EXCERPTED PASSAGE:
Cormorants are colony breeders, building several nests in a single tree

Cormorants are not charismatic birds.  Though they’re precision fishers who dive for their prey like sleek, black jet fighters, they nest in trees and foul the ground beneath them with excrement and urine.  Cormorants are also apt to regurgitate when startled.  And over time, the sheer volume of cormorant guano on a Lake Erie Island rookery will alter the make-up of the soil, making it so acid that trees and other vegetation die.

Cormorant populations – once nearing extinction because of DDT – are now so prolific in the Great Lakes that they can kill ecosystems that many natural resource and park managers have vowed to protect.

That’s why officials on both sides of the US-Canadian border have been culling the animals in recent years.

Since 2006, U.S. Fish and Wildlife and ODNR biologists have employed sharpshooters to kill hundreds of nesting pairs of cormorants on West Sister Island and two other islands in western Lake Erie.  And this year, Parks Canada has launched its second year of cormorant culls on uninhabited Middle Island, just south of Pelee, a popular summer tourist destination.  Middle Island was acquired by Ontario about ten years ago to extend what in Canada is a rare Carolinian ecosystem of deciduous plants, including the Kentucky coffee bean tree.  Park officials are mandated to protect that ecosystem, but not the birds that have taken over the island.

Stepping foot on an island where cormorants have taken over is an eerie experience.  As you approach, hundreds of the birds – male and female – who guard the nests fly up and wheel around the sky.

Cormorants wheel in agitation as our Lake Erie research boat nears their rookery on East Sister Island.

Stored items
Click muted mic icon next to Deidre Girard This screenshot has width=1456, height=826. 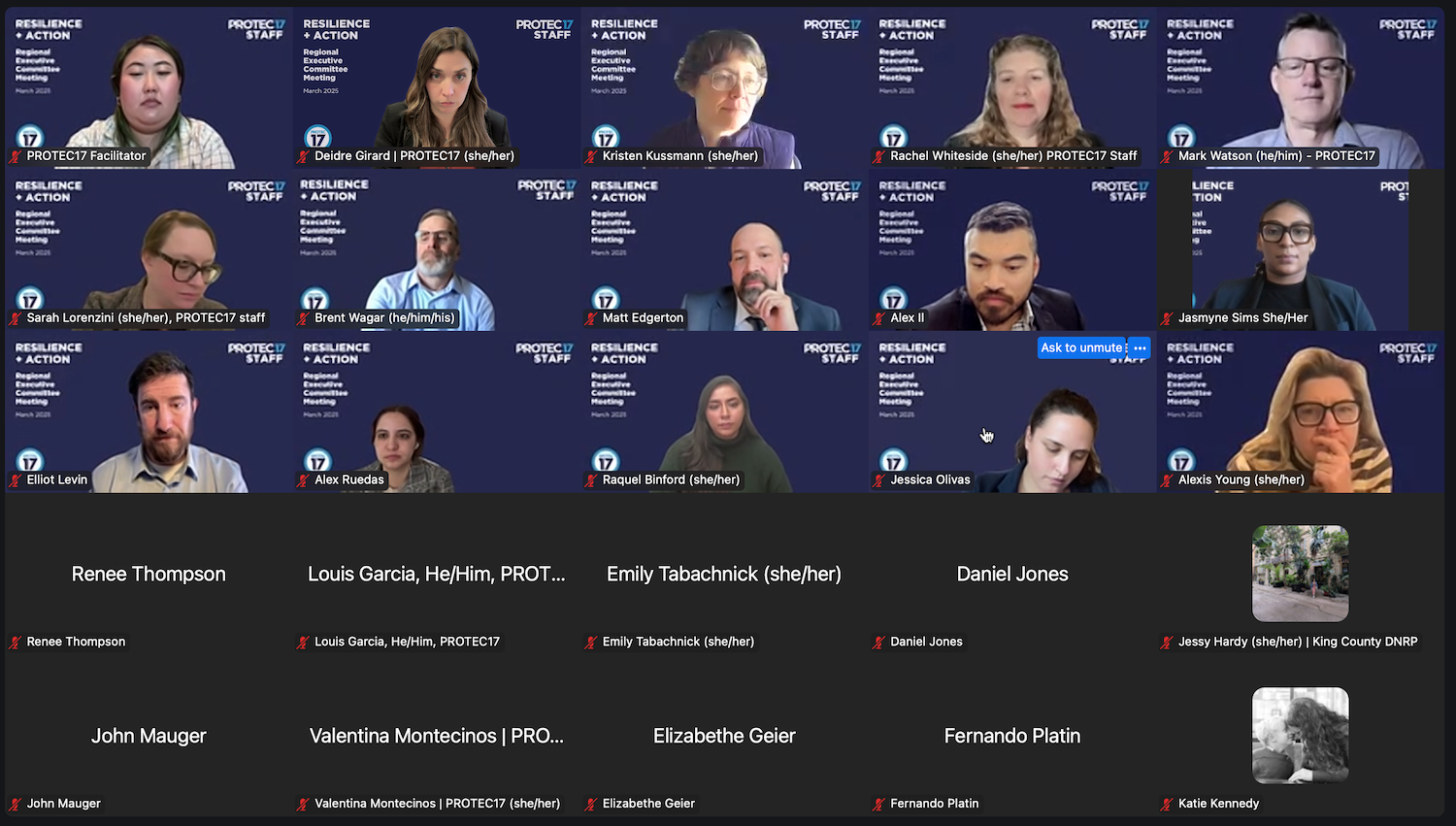(304, 156)
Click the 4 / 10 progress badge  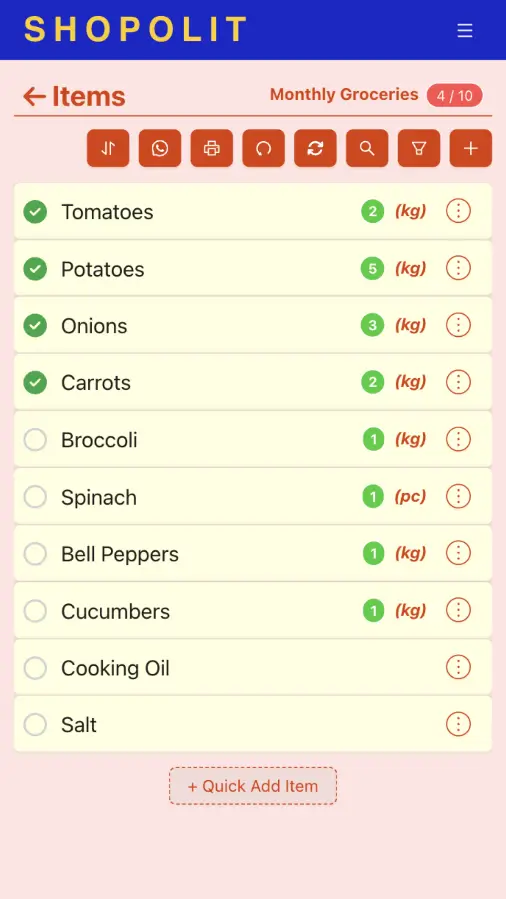click(x=454, y=96)
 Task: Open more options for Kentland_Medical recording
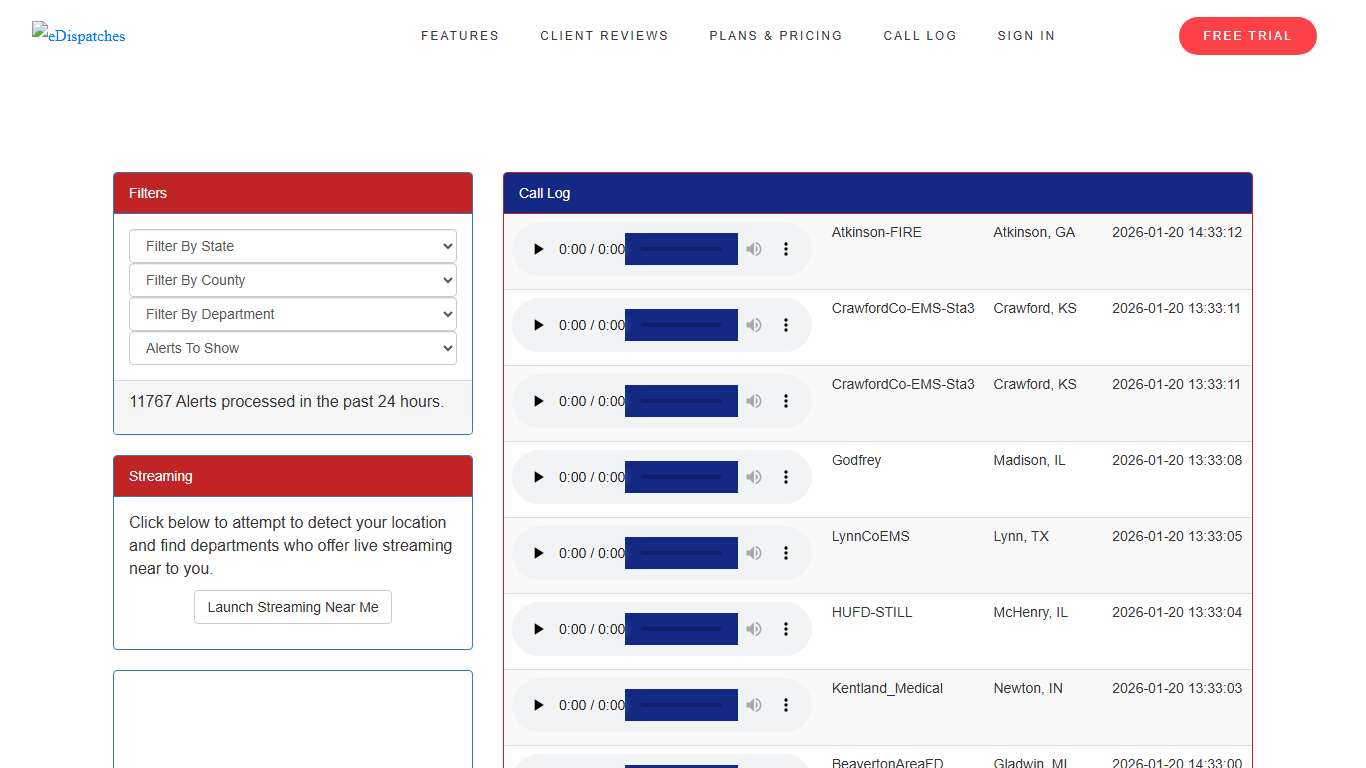786,705
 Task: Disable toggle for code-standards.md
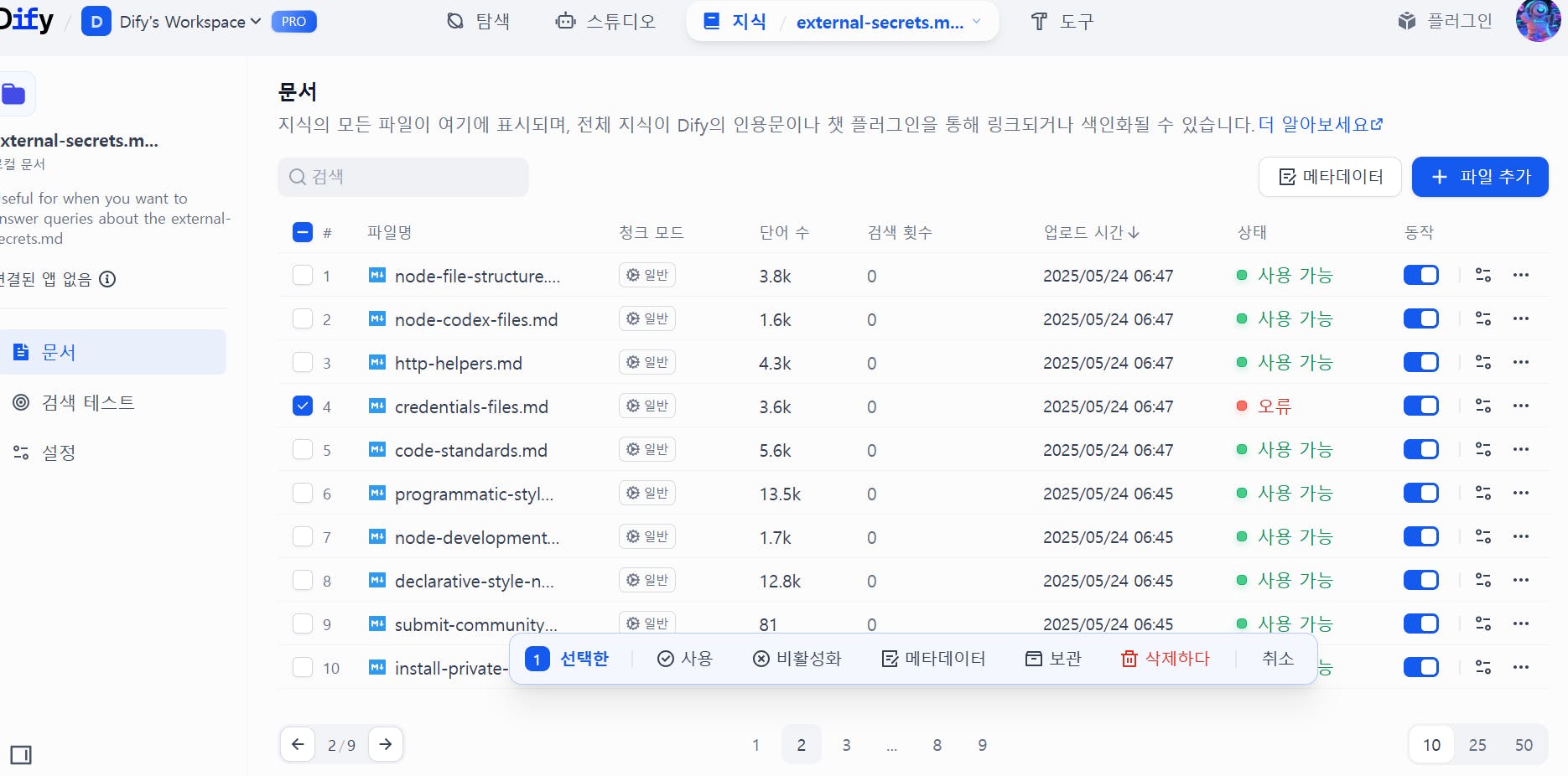(1420, 450)
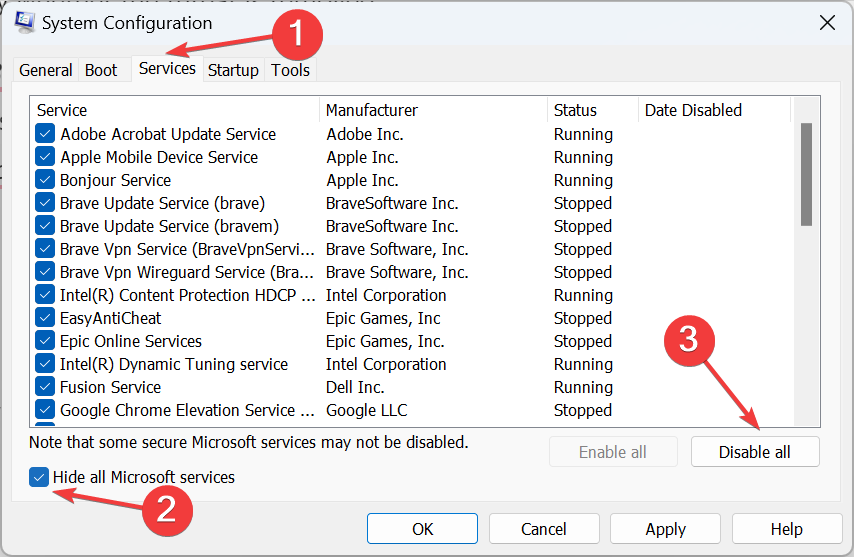Viewport: 854px width, 557px height.
Task: Switch to the General tab
Action: [x=46, y=70]
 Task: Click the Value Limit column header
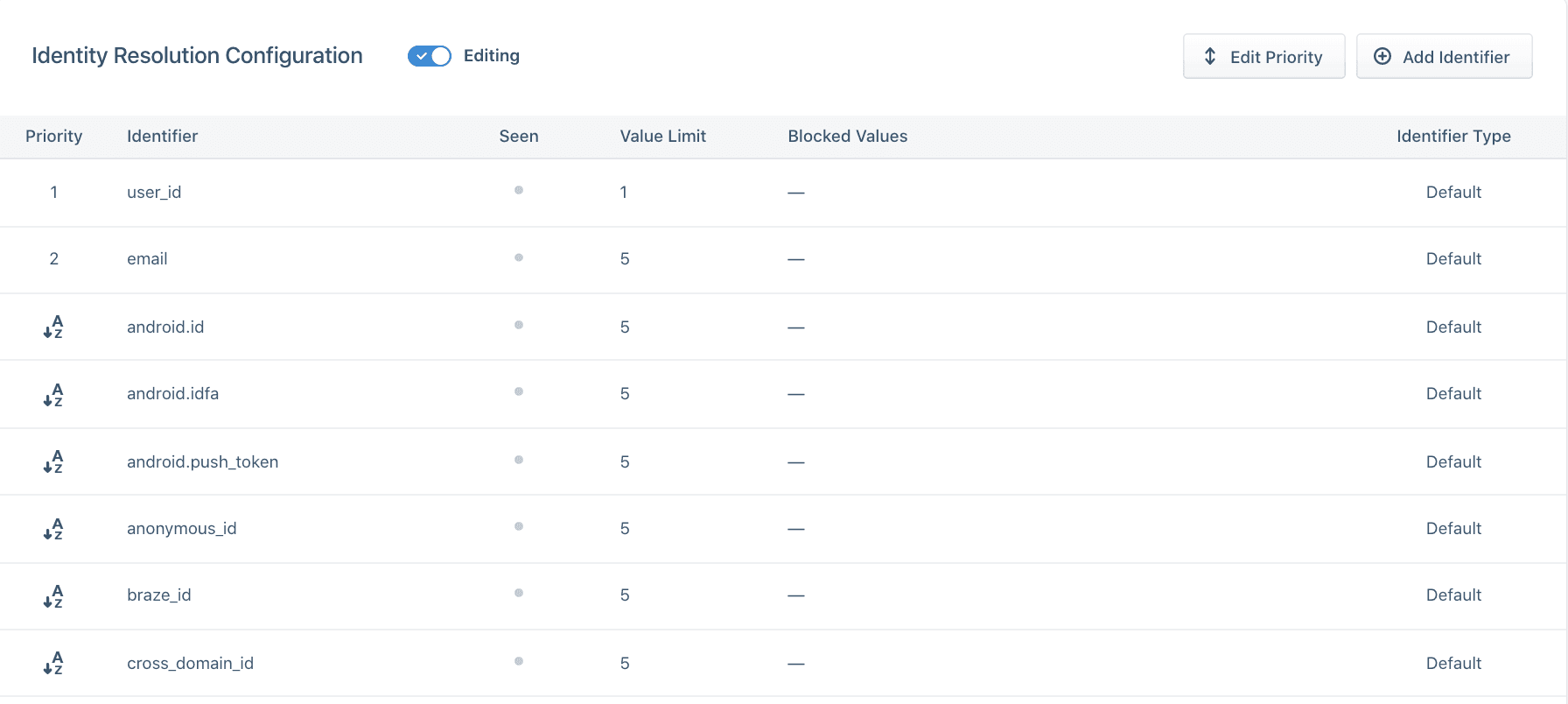(662, 136)
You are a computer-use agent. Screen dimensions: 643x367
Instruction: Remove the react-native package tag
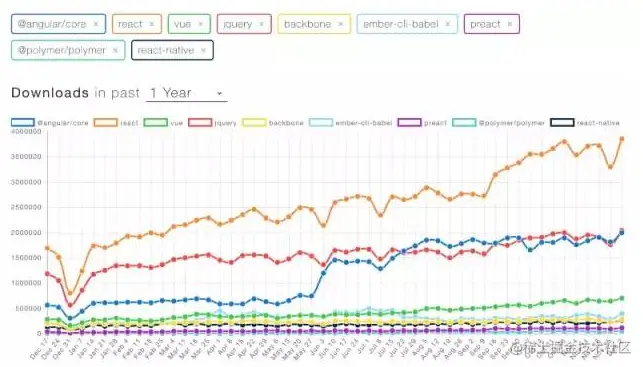(x=203, y=50)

WHAT YOU NEED TO DO:
[1] According to the passage on cormorants, since what year have U.S. Fish and Wildlife and ODNR biologists used sharpshooters to kill nesting cormorants in western Lake Erie?
[2] Decide whether each statement agrees with the passage on cormorants, answering yes or no and quoting the words that settle it: (a) Cormorant populations once came close to extinction because of DDT. (b) Ontario acquired Middle Island about twenty years ago. (c) Park officials are mandated to protect the cormorants on Middle Island.
[3] Carry on the passage on cormorants, picking up after its final sentence.
The entries above are separate material, not connected to the passage on cormorants.

ANSWERS TO THIS EXERCISE:
[1] Since 2006.

[2]
(a) Yes: "once nearing extinction because of DDT"
(b) No: "acquired by Ontario about ten years ago"
(c) No: "mandated to protect that ecosystem, but not the birds that have taken over the island"

[3]
The smell of the guano hits you 20 yards offshore.

In early May, the remaining forest canopy is not fully leafed out.  Goose-necked black cormorants peer down from their nests in the crooks of trees sixty feet above you and utter sounds like a person vomiting. The forest floor is spongy with their droppings and downed tree limbs – cormorants are ungainly fliers who knock off branches when they land.  Guano covers tree trunks and the few ground plants that survive.

This is not a place for humans.  Yet small purple flowers appear in the gloom and a few other bird species – Great Blue herons and terns and gulls – manage to co-exist.
Some wildlife biologists and cormorant advocates will tell you that what natural resource and park managers call an over-abundance of cormorants is normal.  They point out that in the Great Lakes, cormorant rookeries have taken over less than one percent of the 30,000 islands that dot the lakes.  They’ll also tell you that humans have never let cormorant populations reach a natural balance before deciding to reduce their numbers.   The controversy over culling cormorants is an international one that is unlikely to be resolved.